Improvement of dispersion stability and characterization of upconversion nanophosphors covalently modified with PEG as a fluorescence bioimaging probe

  • Tamotsu Zako
  • Hiroyasu Nagata
  • Naofumi Terada
  • Masafumi Sakono
  • Kohei Soga
  • Mizuo Maeda
Open Access


Upconverting (UC) phosphors (UCPs) are ceramic materials doped with rare earth ions. These materials can absorb and upconvert infrared (IR) radiation to emit visible light by the stepwise excitation among discrete energy levels of the rare earth ions. UCPs are potentially useful reagents for use in bioimaging since the use of low energy photons avoids photo-toxicity. The use of UCP nanoparticles as bioimaging probes requires surface modifications in an effort to improve dispersion stability in aqueous milieu. In this study, we covalently attached poly(ethylene glycol) (PEG) to the surface of Er-doped Y2O3 nanoparticles and firstly demonstrated that PEG covalently bound to the Y2O3 surface markedly improved dispersion stability in water. UC emission of PEG-modified Er–Y2O3 nanoparticles excited with IR light was successfully observed. We also showed that PEG-modified Er–Y2O3 nanoparticles exhibit no cell-toxicity. These observations lend strong support to the potential use of PEG-modified UCP nanoparticles as bioimaging tools.

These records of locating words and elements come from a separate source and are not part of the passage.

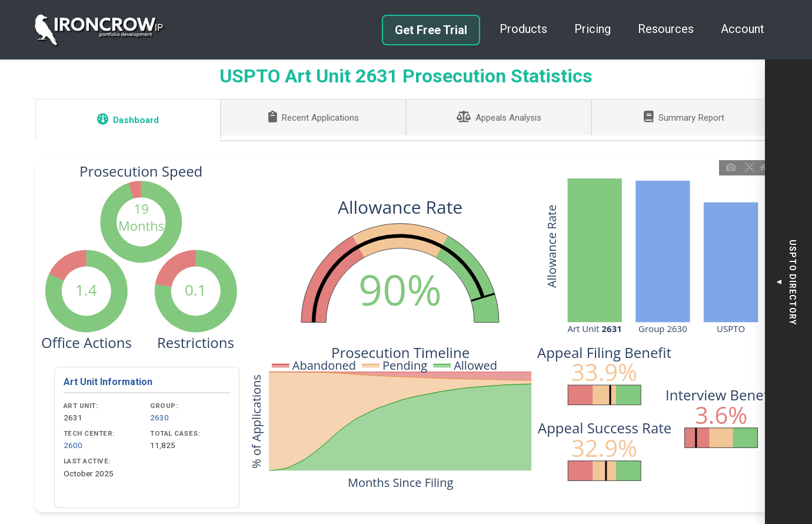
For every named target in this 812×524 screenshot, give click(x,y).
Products (523, 29)
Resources (665, 29)
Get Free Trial (431, 30)
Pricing (593, 29)
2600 (73, 445)
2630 (159, 417)
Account (743, 29)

Y2O3 Dispersion Stability Yttrium Oxide Upconversion Emission Discrete Energy Level 
These keywords were added by machine and not by the authors. This process is experimental and the keywords may be updated as the learning algorithm improves.


Bioimaging is a technique that can be employed to assist in the visualization of biological phenomena both in vivo and in vitro, and represents one of the key technologies in the field of biomedical research. Fluorescence microscopic observation of tissues has received particular attention as an essential tool in the areas of medical prevention, diagnosis and cure through the investigation of biological phenomena. However, current imaging methodologies utilizing organic dyes or fluorescent proteins as probes remain problematic. The period during which observations are made is limited due to the bleaching of fluorescent probes [1]. Their use in biological tissues is also restricted due to limited light penetration depth associated with strong scattering of the excitation light of short wavelength [2]. Furthermore, short wavelength excitation with high quantum energy results in tissue photo-toxicity. Although the use of quantum dots might solve the first problem [3], the latter two concerns remain outstanding even with the usage of quantum dots [4].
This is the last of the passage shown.